We see no reason for regarding the present statute as outside of legislative authority to enact it. Plainly it is wholesome and reasonable in the sense that it relates to a subject about which the Legislature may well concern itself. There is no reason for holding that the measures authorized by it do not relate directly to the promotion of the intended object. The theoretical possibility of an injury in an individual case as a result of its enforcement does not show that as a whole it is unreasonable. The application of a good law to an exceptional case may work hardship. There is no reason to suppose that the enforcement of the requirement, in the present case, was conducted harshly. Naturally there would be regard to temporary conditions, if they became important, as to the time and manner of its enforcement. If a person should deem it important that vaccination should not be performed in his case, and the authorities should think otherwise, it is not in their power to vaccinate him by force, and the worst that could happen to him under the statute would be the payment of the penalty of f5.
The defendants’ contention that the statute works unequally, in making an exception of minors and persons under guardianship, is not well founded. It only limits the liability to a penalty for neglect of the requirement to persons who have a right to control their own conduct.
Exceptions overruled.
Note. A similar decision was made on the same day in the cases of
Commonwealth vs. John H. Mugford.
Same vs. Same.
Two complaints, received and sworn to on January 26,1902, in the East Boston District Court, both against the same defendant, under E. L. c. 75, § 137, for refusing to comply with an order of the board of health of the city of Boston, requiring the vaccination and revaccination of all the inhabitants of that city, in the first case as to the defendant himself, and in the second case as to Eva'Mugford, a child of the defendant over two years of age.
On appeal to the Superior Court the cases were tried before Sheldon, J., who refused to make the rulings requested by the defendant, and excluded evidence offered by him of the same character as that offered by .the defendant in Commonwealth v. Jacobson, above. In each case the jury returned a verdict of guilty; and the defendant alleged exceptions.
F. M. Davis, for the defendant.
M. J. Sughrue, First Assistant District Attorney, for the Commonwealth.
By the Court. These cases are governed by Commonwealth v. Jacobson.

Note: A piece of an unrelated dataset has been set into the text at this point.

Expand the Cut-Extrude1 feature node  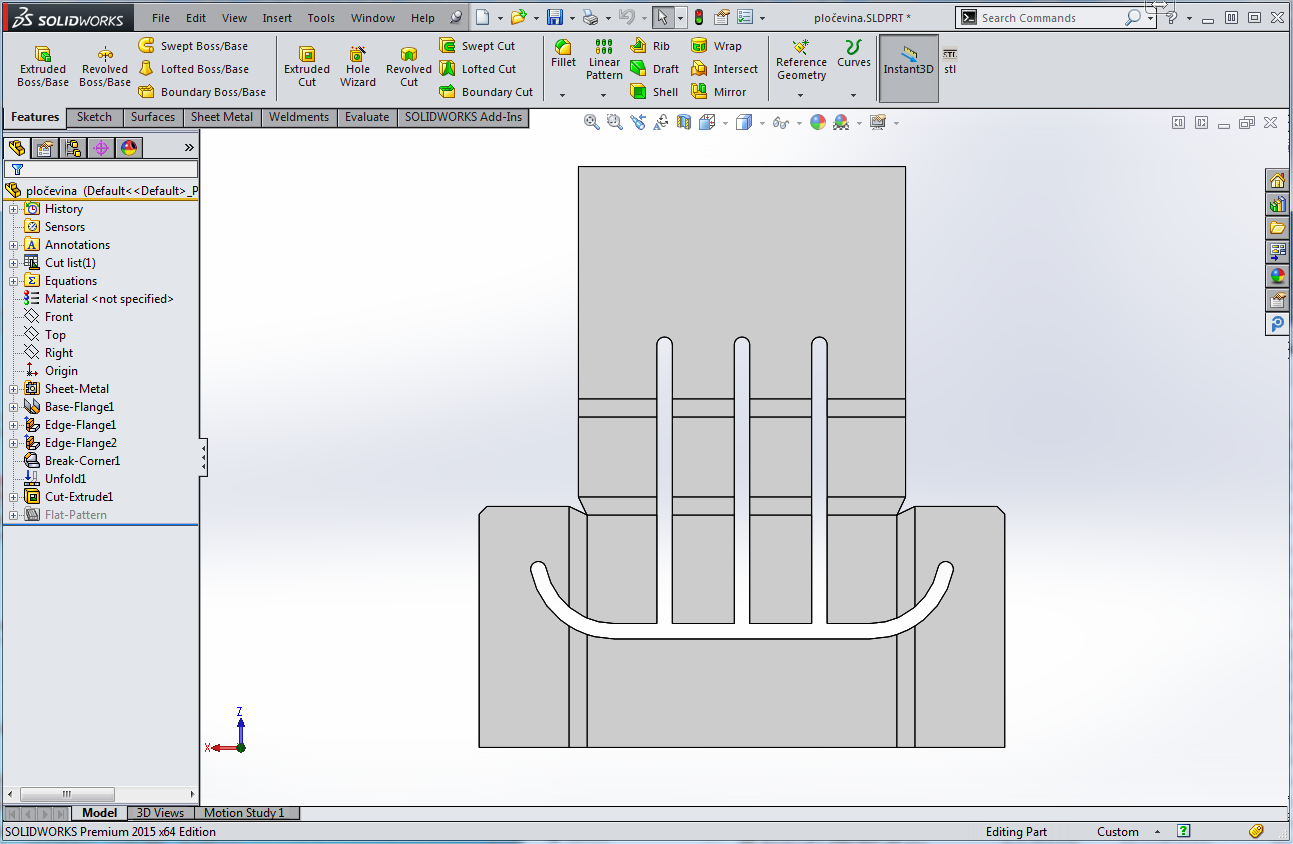coord(13,497)
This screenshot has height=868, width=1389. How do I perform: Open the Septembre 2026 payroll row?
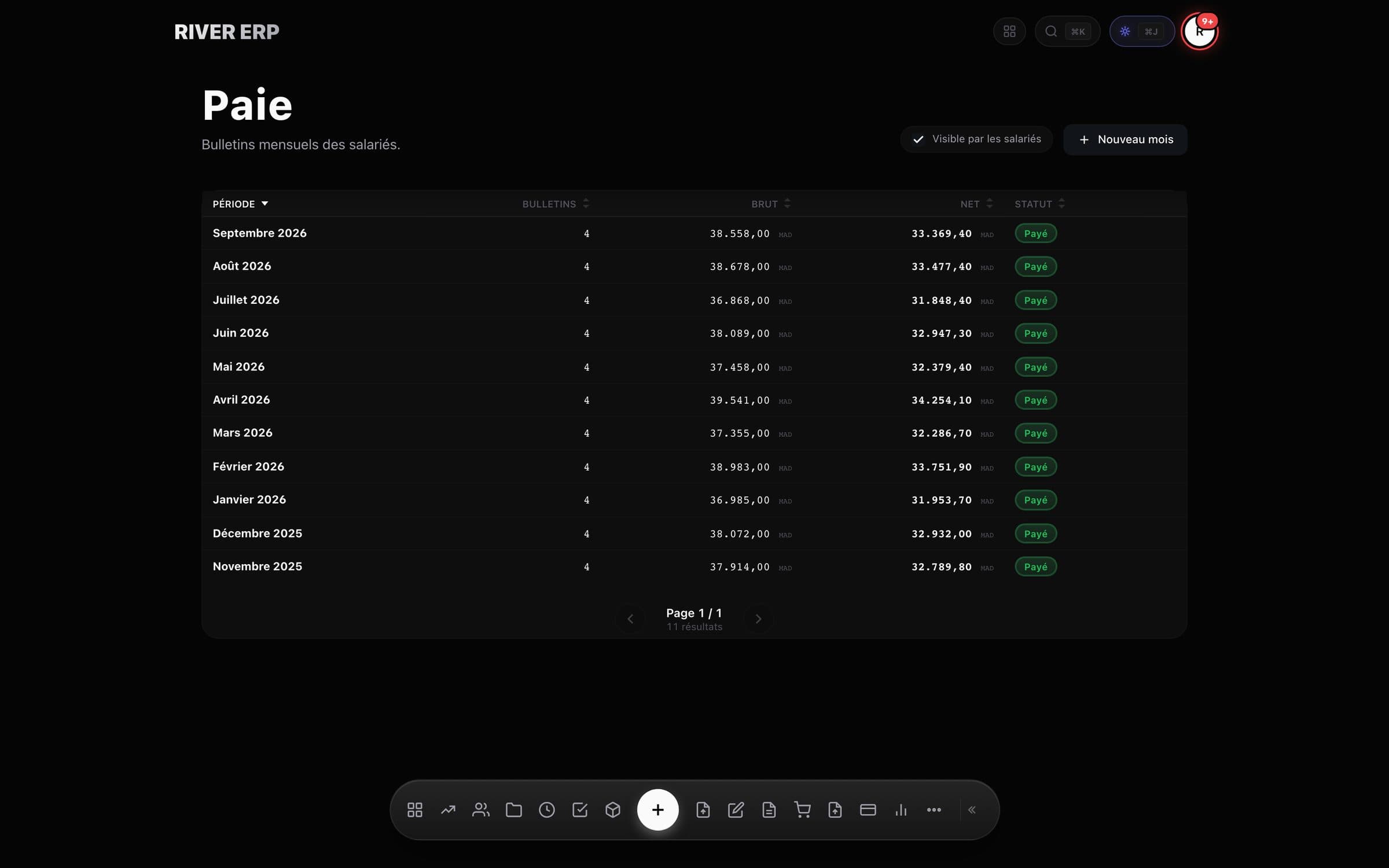pos(694,233)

The thirteenth and fourteenth offers of proof in the Jacobson case, referred to above, were as follows : “ 13. That this defendant refused to submit to vaccination for the reason that he had, when a child, been caused great and extreme suffering, for a long period, by a disease produced by his vaccination at that time. 14. That he had witnessed a similar result of vaccination in the case of his own son, and had personally known a great number of other instances of the same kind, and that his said refusal was prompted by his knowledge of the danger and his dread of the terrible consequences of vaccination.”